We left Hiroshima, sad to leave it behind us. It is such a beautiful, laid-back, even spacious city (by Japanese means). It is a special place- though the A-bomb is still a healing wound, the city and its people have accepted it as history and have built a vibrant, friendly, tolerant and peaceful community from its ashes. An inspiring place, and a lovely hostel! Daniel was particularly popular after he spent an evening cheffing it up in the kitchen introducing the entire staff to pannekoeken. The way to the Japanese heart is obviously through the stomach :)
Next stop was Kyoto. We arrived in on our anniversary, so we decided to treat ourselves to a nice dinner out, which was lovely- we ended up in a restaurant where no one spoke much English, and the menu was illegibale apart from a few pictures. We managed to order some GREAT food, too much sake (there doesn't seem to be a language problem there) and some deep fried spaghetti, which made the experience more than complete. We went for one more drink at our hostel bar, which turned in to more once we got chatting to the Aussie barflies, and before I knew it I heard Daniel rounding up the troops for karaoke accross the room... Needless to say, it was a night to not remember :) We took the next day off, having determined the hangover of the century.
++++++++
■ **Set problem A**
Please copy out the travel blog entry from "Next stop was" up to and including "of the century.".
■ **Set problem B**
What did Daniel introduce the hostel staff to in Hiroshima, according to the travel blog entry?
++++++++
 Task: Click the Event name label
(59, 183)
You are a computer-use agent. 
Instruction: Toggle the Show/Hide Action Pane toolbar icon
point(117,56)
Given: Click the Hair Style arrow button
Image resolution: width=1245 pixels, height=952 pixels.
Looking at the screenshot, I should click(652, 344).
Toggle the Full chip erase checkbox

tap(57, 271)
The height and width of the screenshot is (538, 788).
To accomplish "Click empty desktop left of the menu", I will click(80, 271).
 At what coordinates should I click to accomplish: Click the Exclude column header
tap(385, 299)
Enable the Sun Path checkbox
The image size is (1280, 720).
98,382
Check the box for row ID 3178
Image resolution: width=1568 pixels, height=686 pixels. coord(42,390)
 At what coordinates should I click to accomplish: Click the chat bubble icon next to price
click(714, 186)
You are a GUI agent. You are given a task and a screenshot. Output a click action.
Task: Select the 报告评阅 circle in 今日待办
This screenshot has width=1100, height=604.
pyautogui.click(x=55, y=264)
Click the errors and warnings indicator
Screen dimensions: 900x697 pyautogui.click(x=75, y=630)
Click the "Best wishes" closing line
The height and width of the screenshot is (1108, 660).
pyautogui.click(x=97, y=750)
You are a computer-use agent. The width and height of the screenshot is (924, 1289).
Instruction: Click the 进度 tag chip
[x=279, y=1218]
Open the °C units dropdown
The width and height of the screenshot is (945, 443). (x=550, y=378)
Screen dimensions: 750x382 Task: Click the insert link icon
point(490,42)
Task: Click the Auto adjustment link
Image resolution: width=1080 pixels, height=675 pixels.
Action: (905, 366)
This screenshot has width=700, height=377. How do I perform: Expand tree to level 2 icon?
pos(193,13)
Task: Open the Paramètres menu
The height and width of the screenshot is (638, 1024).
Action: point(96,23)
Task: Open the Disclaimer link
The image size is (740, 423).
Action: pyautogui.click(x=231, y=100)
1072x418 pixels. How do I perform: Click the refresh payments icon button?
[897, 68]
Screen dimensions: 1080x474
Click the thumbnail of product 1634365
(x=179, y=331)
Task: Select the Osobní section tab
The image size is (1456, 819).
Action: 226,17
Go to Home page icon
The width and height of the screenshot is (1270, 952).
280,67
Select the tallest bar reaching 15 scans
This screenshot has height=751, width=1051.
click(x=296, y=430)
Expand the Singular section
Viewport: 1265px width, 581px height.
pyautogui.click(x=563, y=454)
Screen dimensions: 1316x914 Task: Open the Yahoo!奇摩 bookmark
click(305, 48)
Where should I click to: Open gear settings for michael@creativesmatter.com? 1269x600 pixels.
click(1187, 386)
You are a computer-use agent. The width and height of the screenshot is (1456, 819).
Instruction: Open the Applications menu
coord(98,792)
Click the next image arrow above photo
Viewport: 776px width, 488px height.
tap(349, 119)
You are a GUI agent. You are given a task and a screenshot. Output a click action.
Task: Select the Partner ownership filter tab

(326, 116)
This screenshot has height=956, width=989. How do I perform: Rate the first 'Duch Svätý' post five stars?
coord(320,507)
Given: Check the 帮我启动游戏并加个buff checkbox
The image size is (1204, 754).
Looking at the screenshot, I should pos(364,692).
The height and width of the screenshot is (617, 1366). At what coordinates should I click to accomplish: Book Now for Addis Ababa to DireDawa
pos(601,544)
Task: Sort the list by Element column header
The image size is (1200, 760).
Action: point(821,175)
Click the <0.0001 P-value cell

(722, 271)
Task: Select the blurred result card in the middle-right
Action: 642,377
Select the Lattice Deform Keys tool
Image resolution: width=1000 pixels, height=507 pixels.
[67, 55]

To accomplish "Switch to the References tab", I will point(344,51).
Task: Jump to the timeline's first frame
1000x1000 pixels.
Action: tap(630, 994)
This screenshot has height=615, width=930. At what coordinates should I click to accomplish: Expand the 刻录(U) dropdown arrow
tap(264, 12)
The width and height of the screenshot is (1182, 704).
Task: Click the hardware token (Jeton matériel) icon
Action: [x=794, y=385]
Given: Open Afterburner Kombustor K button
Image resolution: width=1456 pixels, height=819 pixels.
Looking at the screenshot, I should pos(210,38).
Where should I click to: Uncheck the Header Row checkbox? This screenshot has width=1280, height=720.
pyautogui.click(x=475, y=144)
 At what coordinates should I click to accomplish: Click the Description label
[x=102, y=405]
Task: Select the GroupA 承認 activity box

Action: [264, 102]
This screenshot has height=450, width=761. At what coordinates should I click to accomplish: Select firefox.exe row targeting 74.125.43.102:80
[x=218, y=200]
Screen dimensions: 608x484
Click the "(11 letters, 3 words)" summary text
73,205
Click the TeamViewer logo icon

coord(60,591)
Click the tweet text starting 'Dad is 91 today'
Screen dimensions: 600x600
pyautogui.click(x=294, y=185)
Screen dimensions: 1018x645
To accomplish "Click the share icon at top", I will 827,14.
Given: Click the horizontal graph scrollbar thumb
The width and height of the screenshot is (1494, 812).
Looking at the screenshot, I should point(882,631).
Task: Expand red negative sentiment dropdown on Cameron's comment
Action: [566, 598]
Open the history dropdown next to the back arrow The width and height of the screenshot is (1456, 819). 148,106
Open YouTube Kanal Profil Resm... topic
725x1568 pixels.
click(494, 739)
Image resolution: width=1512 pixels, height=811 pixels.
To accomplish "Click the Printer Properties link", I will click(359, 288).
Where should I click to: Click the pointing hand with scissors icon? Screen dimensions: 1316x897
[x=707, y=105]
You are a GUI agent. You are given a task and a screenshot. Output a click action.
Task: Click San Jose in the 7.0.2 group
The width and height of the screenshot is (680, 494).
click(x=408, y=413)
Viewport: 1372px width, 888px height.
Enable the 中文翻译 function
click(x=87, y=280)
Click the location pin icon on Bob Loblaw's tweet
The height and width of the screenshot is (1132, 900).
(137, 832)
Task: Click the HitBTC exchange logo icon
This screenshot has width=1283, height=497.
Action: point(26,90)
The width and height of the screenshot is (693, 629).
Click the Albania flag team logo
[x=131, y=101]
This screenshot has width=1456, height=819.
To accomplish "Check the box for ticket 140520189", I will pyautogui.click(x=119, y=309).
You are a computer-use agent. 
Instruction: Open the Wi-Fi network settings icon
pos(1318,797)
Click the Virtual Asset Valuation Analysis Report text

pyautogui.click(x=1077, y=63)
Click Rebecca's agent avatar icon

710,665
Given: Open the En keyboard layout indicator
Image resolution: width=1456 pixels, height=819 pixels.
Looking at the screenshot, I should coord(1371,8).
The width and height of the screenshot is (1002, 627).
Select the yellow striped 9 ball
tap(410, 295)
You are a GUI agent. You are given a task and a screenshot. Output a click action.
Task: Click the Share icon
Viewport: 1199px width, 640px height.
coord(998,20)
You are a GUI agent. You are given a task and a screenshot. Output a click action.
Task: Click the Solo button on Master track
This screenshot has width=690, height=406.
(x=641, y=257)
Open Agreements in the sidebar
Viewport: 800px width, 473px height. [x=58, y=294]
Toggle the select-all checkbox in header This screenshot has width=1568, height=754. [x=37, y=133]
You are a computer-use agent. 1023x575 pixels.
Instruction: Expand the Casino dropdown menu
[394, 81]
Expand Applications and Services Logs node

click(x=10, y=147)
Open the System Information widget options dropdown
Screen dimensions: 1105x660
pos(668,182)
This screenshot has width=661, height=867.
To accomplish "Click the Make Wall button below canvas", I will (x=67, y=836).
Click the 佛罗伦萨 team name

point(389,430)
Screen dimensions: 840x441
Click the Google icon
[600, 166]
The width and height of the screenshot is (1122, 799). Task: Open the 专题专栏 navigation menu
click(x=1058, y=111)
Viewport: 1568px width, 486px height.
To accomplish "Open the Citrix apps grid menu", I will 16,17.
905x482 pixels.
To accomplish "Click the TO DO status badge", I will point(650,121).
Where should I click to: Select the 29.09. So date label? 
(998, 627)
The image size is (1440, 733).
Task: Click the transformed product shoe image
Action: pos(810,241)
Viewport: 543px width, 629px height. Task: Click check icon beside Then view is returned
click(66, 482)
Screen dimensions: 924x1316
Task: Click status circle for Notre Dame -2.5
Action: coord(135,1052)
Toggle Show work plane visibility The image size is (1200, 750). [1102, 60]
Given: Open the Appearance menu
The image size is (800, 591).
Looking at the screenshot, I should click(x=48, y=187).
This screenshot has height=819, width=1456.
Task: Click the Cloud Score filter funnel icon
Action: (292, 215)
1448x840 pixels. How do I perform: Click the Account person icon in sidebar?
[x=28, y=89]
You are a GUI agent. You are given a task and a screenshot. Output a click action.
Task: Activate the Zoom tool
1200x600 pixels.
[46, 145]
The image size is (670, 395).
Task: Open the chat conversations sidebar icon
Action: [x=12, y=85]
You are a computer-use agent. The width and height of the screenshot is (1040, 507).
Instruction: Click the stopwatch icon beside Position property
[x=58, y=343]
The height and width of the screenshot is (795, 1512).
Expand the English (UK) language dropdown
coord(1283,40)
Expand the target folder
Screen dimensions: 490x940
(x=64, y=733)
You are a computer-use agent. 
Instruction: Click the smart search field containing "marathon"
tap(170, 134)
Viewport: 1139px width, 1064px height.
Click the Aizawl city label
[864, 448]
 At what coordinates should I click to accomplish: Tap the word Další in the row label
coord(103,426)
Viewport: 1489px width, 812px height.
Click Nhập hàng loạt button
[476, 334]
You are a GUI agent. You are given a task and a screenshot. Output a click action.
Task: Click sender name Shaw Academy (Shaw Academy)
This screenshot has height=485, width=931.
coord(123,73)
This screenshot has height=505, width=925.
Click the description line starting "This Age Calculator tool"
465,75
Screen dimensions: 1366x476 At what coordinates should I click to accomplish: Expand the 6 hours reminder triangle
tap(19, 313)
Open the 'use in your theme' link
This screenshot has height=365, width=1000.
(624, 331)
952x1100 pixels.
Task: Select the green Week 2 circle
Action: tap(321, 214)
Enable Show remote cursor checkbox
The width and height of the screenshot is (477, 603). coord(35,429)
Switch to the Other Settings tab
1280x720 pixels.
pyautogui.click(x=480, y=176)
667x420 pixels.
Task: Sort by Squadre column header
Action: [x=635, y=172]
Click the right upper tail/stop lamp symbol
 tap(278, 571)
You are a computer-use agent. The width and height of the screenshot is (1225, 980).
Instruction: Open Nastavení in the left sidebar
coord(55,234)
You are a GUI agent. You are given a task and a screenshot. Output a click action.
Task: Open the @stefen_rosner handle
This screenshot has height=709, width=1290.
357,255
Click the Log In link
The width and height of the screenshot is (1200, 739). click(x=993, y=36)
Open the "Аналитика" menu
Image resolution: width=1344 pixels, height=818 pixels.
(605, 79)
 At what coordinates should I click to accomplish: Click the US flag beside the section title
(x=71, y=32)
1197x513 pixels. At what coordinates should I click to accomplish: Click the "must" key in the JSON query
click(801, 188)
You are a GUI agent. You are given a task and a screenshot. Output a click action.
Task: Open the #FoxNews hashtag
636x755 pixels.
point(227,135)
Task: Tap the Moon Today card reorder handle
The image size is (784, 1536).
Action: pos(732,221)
++++++++
■ **Exercise result A**
Next stop was Kyoto. We arrived in on our anniversary, so we decided to treat ourselves to a nice dinner out, which was lovely- we ended up in a restaurant where no one spoke much English, and the menu was illegibale apart from a few pictures. We managed to order some GREAT food, too much sake (there doesn't seem to be a language problem there) and some deep fried spaghetti, which made the experience more than complete. We went for one more drink at our hostel bar, which turned in to more once we got chatting to the Aussie barflies, and before I knew it I heard Daniel rounding up the troops for karaoke accross the room... Needless to say, it was a night to not remember :) We took the next day off, having determined the hangover of the century.

■ **Exercise result B**
Pannekoeken.